Who takes care of the missionaries? What happens when they come home ruined?
I’ve always imagined deep down inside of me was this tall, cool, still glass of water on a table. It’s full and it’s very, very still. Things happen all around. I am up and I am down, there are good times and bad, questions and answers… but always the glass is still.
When my life all fell apart in Los Angeles two years ago my heart died. My dreams broke. But still the glass remained. Still and calm. While I roamed the country I could still see it deep down in there somehow- it was hard to reach, a struggle to find, but I knew it was there.
But what happens when you dump your cup out? What if you pour it all out for Jesus. For His people… and it stays empty?
In my experience with serving and missions and the developing world is that when you pour out you are also refilled. “Though outwardly we are wasting away, yet inwardly we are being renewed day by day.” (2 Corinthians 4:16) And even though those experiences are difficult and trying- they often produce some kind of spiritual mountain top experience. It is good to serve the Lord and to be where He calls.

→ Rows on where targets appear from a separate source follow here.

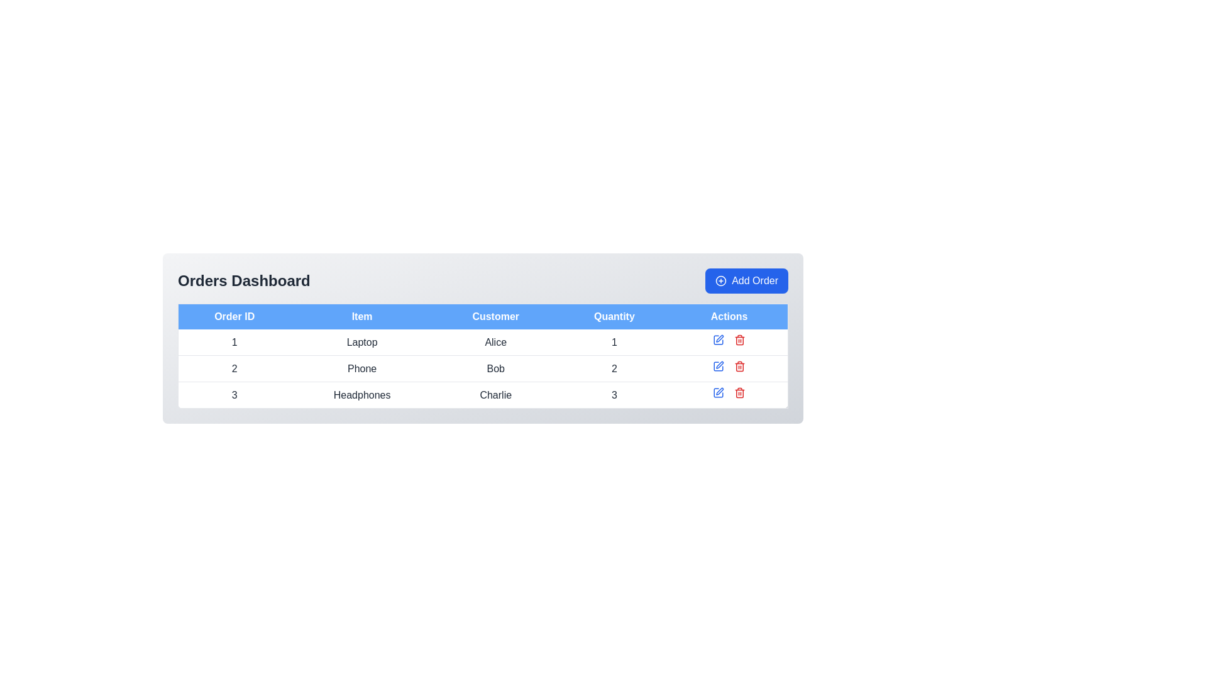  I want to click on the red trash bin icon button located in the second row of the 'Actions' column in the table, so click(740, 366).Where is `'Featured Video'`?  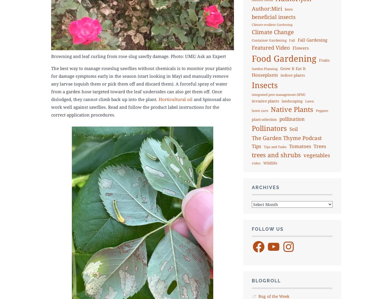 'Featured Video' is located at coordinates (270, 47).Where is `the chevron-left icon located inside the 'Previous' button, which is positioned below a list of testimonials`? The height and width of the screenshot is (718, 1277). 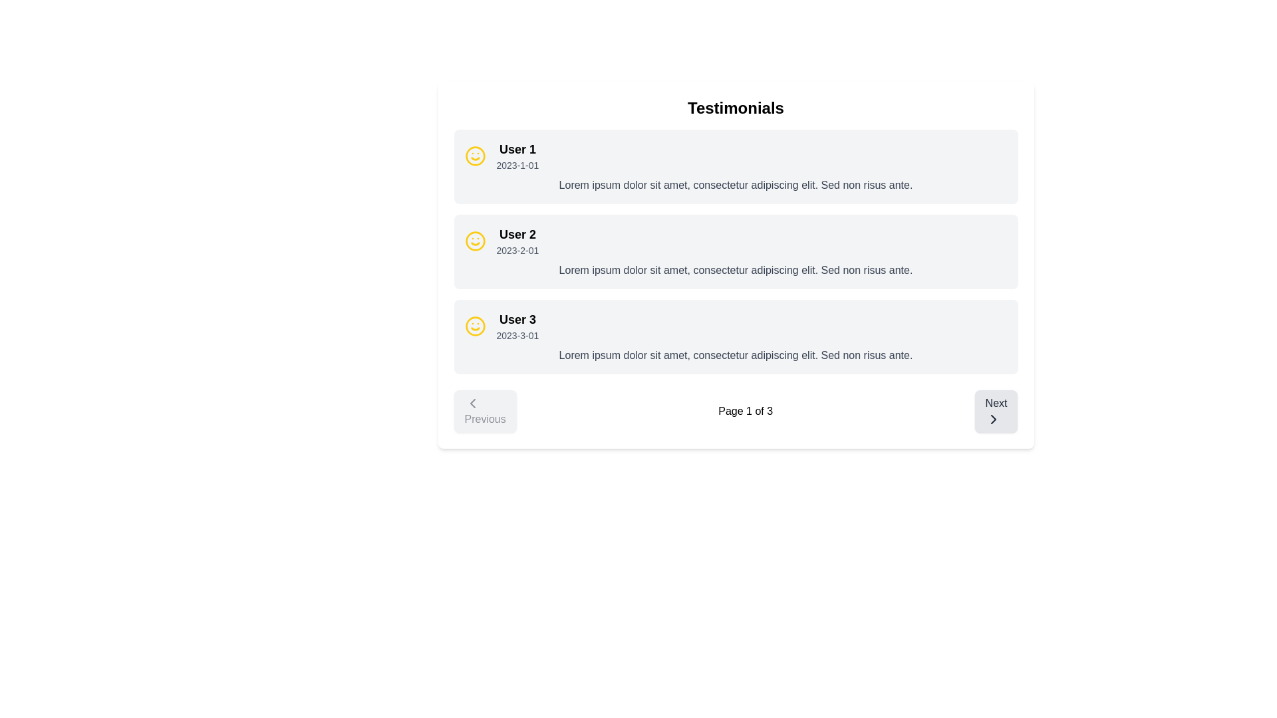
the chevron-left icon located inside the 'Previous' button, which is positioned below a list of testimonials is located at coordinates (472, 402).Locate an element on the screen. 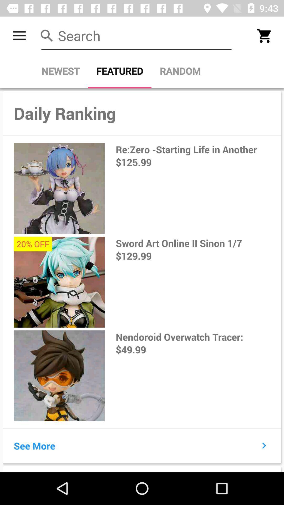 The height and width of the screenshot is (505, 284). item to the left of featured is located at coordinates (60, 71). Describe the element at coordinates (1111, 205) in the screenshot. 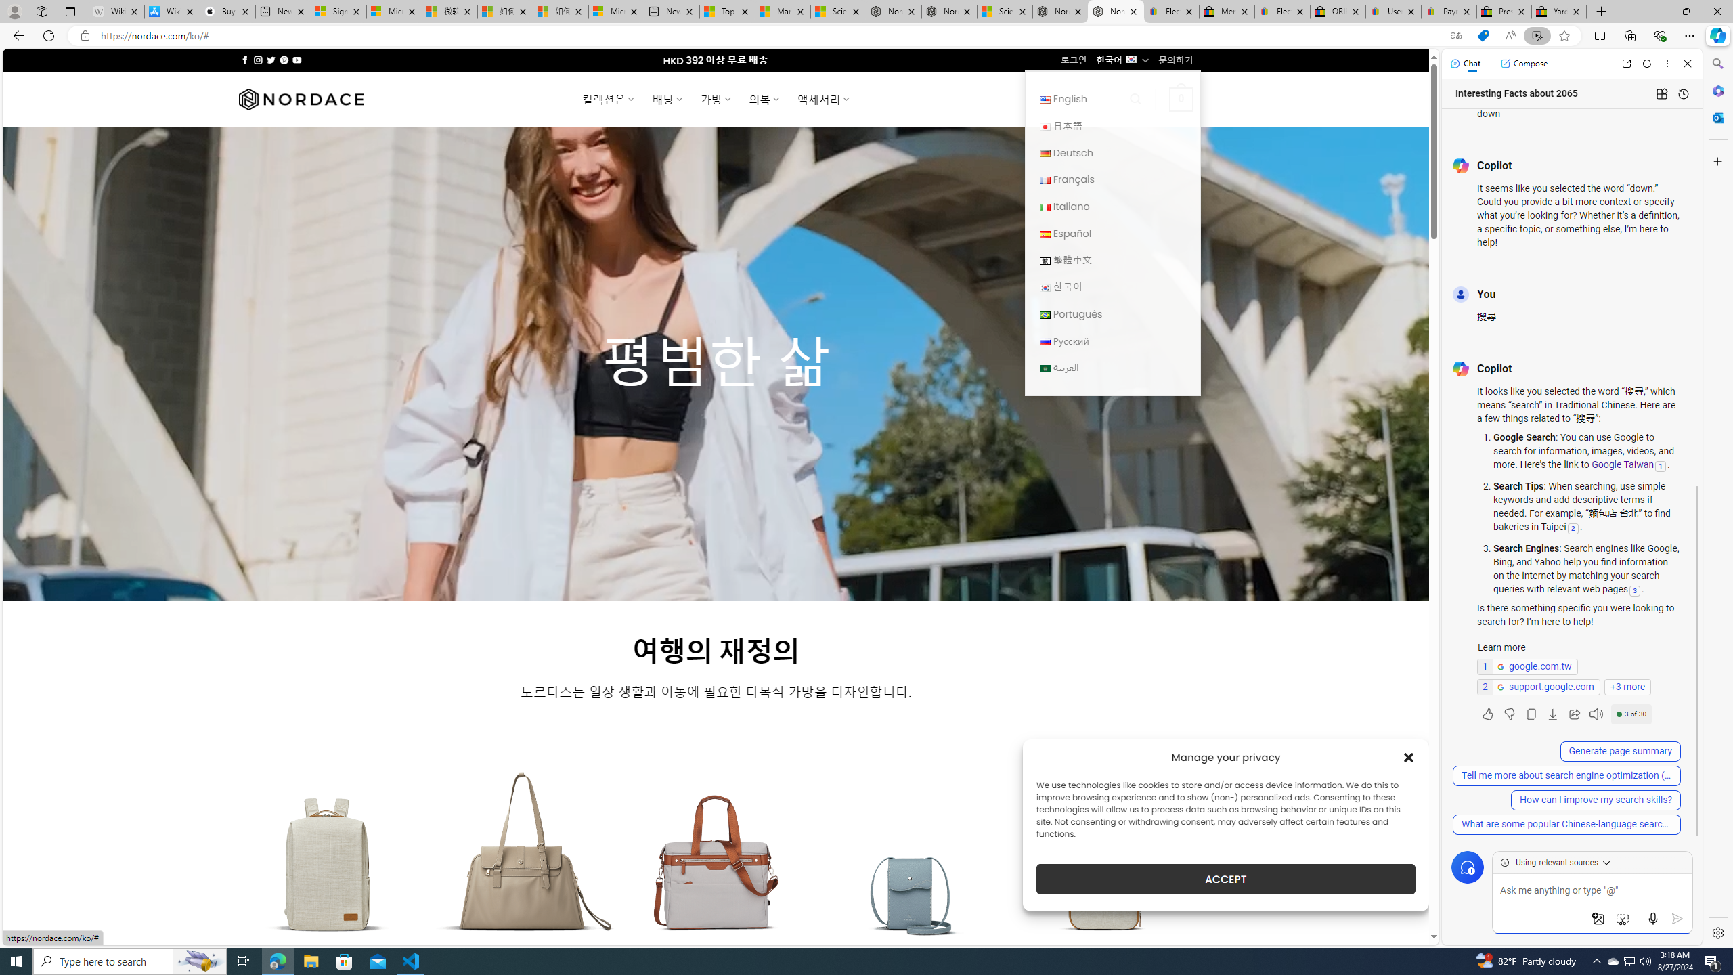

I see `'Italiano Italiano'` at that location.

Or like my time in China. It was really, really hard and it felt like a waste- but still I felt God’s cover over me. When we were in danger I felt the Lords protection over my body and my mind. I had no effects of trauma at all, and in the end I felt like I learned a lot about leadership and submission.

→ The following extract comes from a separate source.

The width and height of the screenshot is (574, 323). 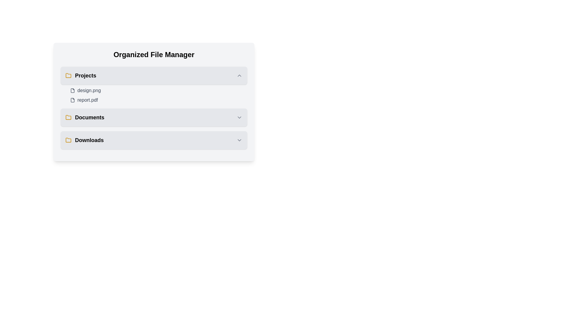 What do you see at coordinates (72, 91) in the screenshot?
I see `the file 'design.png' within the 'Projects' folder` at bounding box center [72, 91].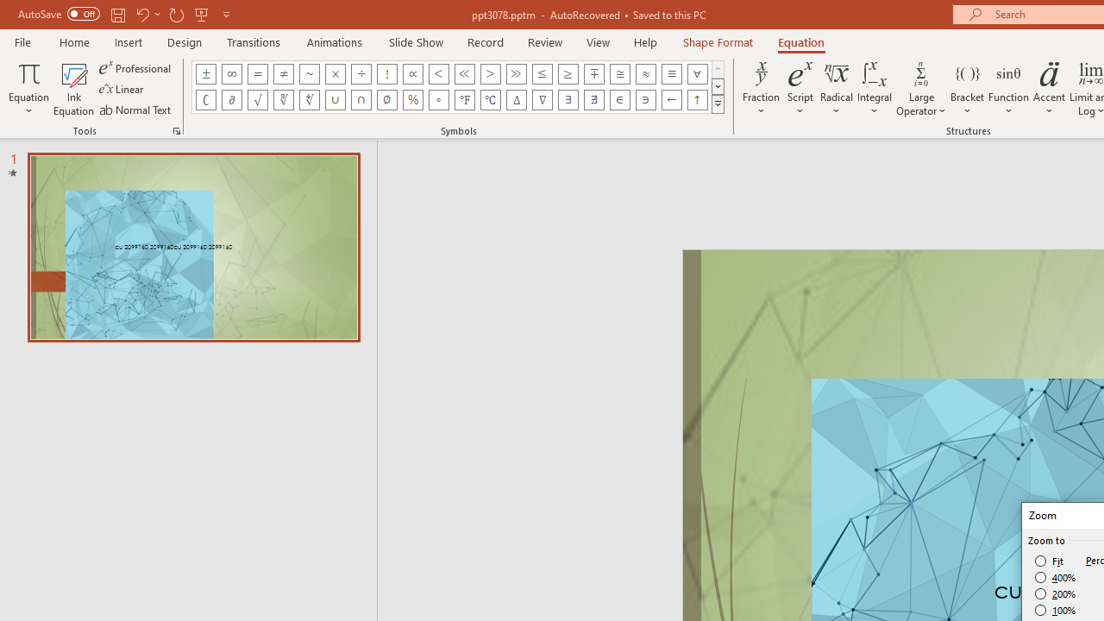 The height and width of the screenshot is (621, 1104). I want to click on 'Equation Symbol There Exists', so click(568, 99).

But what about Haiti? I know God used me there. I have no doubts at all the peoples lives are different- better- because I was obedient to the call. I know God called me there and I know that I was supposed to go and I know that, on several occasions, God protected me from serious harm.
Usually when you go on a short term mission trip (anything under a year is considered short term) you come home, decompress, make some life changes (maybe) and keep moving. I am stuck. I’ve been back for months and I am still stuck. Not just, ‘I want to go back and I miss my friends’ stuck (though there is that, too) but I still feel like I just got beaten with a baseball bat stuck.
I feel like what I saw in Haiti- not one single experience, but it all as a whole- really confused my perception of God. Why do people have to suffer so so much? For the first time (maybe ever) I feel like I poured my cup out and it’s still empty. That tall, cool, still glass of water is parched and dry. The glass is cracked and dirty.
So who takes care of the strong ones? Who takes care of the missionaries? And what are we supposed to be doing with ourselves? I can’t just keep on living like nothing happened, but I don’t have the strength or the resources to really help or change anything. (I have ideas and half-formed plans to make changes in Haiti, but I don’t even know how to start.)
Note: I am generally opposed to really, like, ’emo’ or TMI type blog posts, and I hope this doesn’t come off as such. I feel like I am really struggling with some stuff and I really don’t intend for these questions to be rhetorical. Since my time in Haiti was so public, it seems fitting for the recovery to be, too. I can’t possibly be the only person home from the mission field wondering how God can allow such human suffering and I think it’s good for us to think about and talk about these things.